WHAT IS EXPECTED = Instruction for the entries that follow: retype exactly the lines from the line with "Click the second" to the line with "The height and width of the screenshot is (417, 737).", both included, and omit all others.

EXTRACTED ENTRIES =
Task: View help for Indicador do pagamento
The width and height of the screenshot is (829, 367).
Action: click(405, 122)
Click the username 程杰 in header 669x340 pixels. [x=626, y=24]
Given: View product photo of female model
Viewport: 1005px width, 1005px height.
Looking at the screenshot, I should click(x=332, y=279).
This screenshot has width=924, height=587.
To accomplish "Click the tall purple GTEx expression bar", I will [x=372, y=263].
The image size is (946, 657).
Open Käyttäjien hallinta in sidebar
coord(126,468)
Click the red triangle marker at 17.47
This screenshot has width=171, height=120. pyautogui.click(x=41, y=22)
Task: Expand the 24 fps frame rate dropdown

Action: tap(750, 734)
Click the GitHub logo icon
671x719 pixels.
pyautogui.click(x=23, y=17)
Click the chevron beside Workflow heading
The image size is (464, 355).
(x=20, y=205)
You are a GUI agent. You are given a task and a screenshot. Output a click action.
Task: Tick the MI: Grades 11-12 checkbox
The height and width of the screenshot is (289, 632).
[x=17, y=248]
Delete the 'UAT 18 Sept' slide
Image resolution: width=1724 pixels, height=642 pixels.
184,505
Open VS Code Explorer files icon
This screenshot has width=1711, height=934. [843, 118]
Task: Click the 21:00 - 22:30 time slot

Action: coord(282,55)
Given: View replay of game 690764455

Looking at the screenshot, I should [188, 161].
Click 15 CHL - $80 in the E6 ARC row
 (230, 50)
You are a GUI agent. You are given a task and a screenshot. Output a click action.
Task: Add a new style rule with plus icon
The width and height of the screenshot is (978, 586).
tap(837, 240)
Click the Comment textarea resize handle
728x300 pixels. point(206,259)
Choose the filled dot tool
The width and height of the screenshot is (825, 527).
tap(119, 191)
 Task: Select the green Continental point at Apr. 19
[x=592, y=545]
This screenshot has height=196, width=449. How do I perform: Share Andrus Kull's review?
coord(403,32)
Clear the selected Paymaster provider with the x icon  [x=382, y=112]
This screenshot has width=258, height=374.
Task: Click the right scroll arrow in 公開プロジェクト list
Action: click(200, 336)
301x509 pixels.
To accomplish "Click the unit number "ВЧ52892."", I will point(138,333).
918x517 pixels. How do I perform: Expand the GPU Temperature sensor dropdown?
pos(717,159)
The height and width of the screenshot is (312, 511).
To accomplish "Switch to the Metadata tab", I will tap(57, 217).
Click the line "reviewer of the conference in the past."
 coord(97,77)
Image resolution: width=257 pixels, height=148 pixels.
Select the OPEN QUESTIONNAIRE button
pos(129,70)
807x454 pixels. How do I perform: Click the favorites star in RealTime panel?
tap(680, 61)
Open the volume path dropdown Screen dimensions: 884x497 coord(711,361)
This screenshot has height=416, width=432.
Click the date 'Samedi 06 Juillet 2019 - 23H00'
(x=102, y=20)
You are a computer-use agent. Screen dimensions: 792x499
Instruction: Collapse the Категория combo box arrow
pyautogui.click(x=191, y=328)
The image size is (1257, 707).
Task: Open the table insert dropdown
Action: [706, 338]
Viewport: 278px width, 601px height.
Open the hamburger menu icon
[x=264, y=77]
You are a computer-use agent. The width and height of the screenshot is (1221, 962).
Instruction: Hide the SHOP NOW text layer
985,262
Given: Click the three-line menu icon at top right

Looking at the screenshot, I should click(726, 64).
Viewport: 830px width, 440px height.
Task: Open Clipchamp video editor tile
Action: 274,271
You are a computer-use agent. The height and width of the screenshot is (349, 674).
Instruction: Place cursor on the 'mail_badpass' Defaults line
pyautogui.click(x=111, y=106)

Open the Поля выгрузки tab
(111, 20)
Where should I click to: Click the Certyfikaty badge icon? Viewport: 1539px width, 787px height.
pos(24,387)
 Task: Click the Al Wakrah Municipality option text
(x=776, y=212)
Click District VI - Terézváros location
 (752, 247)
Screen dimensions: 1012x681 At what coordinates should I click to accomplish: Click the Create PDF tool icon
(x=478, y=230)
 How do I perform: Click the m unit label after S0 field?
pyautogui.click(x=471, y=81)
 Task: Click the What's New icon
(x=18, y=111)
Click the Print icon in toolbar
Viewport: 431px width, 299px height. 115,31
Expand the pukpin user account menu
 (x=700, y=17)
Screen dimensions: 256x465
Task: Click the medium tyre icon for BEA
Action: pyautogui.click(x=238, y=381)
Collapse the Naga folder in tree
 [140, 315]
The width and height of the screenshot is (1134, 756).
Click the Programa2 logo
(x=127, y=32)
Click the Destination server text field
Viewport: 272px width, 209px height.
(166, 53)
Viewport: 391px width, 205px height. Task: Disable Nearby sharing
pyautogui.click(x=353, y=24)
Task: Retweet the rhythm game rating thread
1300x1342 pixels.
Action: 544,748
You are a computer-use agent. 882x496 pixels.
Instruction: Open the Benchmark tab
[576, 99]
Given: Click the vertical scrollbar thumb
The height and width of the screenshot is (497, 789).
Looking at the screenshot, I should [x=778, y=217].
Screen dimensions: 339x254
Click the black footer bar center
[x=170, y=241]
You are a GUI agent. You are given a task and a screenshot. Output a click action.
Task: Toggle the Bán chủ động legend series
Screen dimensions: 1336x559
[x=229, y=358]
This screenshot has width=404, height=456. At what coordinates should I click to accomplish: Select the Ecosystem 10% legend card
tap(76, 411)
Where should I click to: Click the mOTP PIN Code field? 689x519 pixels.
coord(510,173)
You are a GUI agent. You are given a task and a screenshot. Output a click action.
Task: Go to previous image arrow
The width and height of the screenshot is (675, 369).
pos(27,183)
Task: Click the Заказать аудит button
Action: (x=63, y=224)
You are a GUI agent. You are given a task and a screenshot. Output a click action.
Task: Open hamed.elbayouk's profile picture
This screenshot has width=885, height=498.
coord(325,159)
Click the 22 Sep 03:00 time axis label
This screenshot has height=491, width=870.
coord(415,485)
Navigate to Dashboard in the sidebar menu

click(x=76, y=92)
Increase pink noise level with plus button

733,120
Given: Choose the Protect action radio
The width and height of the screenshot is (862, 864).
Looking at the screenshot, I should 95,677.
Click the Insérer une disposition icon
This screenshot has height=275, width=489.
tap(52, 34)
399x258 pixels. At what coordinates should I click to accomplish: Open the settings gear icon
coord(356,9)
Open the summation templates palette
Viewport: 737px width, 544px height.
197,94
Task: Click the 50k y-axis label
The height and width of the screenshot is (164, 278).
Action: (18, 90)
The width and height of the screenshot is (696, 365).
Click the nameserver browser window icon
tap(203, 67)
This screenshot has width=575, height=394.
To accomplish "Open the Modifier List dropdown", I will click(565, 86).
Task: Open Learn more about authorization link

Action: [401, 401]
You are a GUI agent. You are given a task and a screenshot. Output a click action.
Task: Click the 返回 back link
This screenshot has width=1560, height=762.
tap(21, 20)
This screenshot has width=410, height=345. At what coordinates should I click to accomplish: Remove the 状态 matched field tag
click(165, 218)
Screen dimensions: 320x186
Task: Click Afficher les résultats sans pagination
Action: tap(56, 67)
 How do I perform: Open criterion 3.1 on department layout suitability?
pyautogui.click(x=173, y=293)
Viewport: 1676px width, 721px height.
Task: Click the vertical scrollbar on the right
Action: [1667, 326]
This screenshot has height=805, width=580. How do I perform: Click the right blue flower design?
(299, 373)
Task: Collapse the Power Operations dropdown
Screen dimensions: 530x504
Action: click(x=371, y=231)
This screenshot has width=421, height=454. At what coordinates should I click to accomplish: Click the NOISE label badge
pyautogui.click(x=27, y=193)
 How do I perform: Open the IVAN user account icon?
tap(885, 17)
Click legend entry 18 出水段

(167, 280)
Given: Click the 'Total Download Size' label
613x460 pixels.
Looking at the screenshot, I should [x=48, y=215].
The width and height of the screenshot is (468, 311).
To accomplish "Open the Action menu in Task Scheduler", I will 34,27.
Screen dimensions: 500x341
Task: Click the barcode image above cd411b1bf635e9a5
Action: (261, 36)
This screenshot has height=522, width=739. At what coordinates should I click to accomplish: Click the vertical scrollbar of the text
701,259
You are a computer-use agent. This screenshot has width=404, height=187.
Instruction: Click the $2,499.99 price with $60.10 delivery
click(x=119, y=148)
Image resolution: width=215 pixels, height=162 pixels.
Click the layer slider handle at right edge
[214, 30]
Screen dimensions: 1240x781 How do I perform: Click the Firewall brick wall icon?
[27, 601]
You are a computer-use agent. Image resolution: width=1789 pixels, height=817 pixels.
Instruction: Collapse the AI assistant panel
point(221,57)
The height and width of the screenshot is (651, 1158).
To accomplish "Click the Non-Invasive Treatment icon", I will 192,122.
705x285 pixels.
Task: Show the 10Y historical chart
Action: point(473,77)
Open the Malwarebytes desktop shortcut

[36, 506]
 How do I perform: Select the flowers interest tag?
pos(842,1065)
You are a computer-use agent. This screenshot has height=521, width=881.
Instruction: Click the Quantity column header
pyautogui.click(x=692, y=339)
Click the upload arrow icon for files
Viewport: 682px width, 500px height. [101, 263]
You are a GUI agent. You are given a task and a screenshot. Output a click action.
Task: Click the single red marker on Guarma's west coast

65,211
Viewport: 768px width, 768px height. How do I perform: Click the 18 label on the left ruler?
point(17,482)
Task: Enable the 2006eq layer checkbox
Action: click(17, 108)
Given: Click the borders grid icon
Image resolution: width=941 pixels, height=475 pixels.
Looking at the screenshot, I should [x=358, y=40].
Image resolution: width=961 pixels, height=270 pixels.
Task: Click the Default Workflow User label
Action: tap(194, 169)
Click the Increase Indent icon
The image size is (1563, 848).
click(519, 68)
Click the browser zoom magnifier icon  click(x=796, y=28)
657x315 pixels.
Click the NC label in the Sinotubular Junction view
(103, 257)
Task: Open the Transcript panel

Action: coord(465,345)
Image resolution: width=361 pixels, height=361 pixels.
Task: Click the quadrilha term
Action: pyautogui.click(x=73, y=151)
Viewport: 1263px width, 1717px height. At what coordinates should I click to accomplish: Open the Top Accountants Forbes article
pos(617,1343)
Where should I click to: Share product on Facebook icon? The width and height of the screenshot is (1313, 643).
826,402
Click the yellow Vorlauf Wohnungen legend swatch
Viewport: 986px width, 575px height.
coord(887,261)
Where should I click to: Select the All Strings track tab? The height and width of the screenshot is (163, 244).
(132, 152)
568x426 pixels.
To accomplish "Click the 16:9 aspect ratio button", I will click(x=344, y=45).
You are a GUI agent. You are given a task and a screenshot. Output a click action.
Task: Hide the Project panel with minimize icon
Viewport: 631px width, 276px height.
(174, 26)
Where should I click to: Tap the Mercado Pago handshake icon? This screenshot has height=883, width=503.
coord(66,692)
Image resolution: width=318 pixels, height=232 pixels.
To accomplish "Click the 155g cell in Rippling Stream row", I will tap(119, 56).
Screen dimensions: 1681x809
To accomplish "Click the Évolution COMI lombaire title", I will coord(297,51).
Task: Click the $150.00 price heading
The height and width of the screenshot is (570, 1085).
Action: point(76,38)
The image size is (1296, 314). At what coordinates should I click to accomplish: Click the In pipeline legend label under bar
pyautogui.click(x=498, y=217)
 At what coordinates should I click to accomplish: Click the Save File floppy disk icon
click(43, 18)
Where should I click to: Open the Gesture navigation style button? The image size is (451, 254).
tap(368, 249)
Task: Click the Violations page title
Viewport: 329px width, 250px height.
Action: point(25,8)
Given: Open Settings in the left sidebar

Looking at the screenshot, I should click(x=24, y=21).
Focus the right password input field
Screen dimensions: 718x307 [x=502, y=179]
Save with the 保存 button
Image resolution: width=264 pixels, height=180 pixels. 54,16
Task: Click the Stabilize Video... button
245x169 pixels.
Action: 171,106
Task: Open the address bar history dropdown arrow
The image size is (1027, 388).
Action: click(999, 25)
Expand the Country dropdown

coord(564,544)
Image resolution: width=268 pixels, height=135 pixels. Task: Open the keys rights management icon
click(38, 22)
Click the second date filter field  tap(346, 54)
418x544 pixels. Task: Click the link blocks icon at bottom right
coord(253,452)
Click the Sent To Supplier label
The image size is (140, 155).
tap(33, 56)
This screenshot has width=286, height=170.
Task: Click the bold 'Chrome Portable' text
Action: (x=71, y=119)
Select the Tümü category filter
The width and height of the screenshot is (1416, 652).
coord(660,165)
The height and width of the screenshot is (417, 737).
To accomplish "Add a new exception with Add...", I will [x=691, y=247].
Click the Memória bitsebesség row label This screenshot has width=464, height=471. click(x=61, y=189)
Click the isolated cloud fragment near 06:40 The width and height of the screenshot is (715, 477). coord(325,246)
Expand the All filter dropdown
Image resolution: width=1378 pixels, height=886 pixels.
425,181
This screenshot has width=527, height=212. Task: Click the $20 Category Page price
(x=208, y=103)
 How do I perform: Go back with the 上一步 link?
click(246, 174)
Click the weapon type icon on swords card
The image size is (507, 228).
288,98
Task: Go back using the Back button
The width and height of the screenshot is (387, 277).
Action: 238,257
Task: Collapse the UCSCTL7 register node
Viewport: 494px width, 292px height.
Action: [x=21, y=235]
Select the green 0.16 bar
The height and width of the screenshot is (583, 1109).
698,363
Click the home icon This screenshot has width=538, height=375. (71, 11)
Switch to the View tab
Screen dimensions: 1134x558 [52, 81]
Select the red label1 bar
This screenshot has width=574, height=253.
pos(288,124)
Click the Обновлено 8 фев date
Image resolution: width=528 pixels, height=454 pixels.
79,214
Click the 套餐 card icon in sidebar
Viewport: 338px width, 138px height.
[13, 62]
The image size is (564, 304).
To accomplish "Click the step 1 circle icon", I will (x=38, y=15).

RESULT FOR THIS TASK =
Click the second date filter field  tap(346, 54)
418x544 pixels. Task: Click the link blocks icon at bottom right
coord(253,452)
Click the Sent To Supplier label
The image size is (140, 155).
tap(33, 56)
This screenshot has width=286, height=170.
Task: Click the bold 'Chrome Portable' text
Action: (x=71, y=119)
Select the Tümü category filter
The width and height of the screenshot is (1416, 652).
coord(660,165)
The height and width of the screenshot is (417, 737).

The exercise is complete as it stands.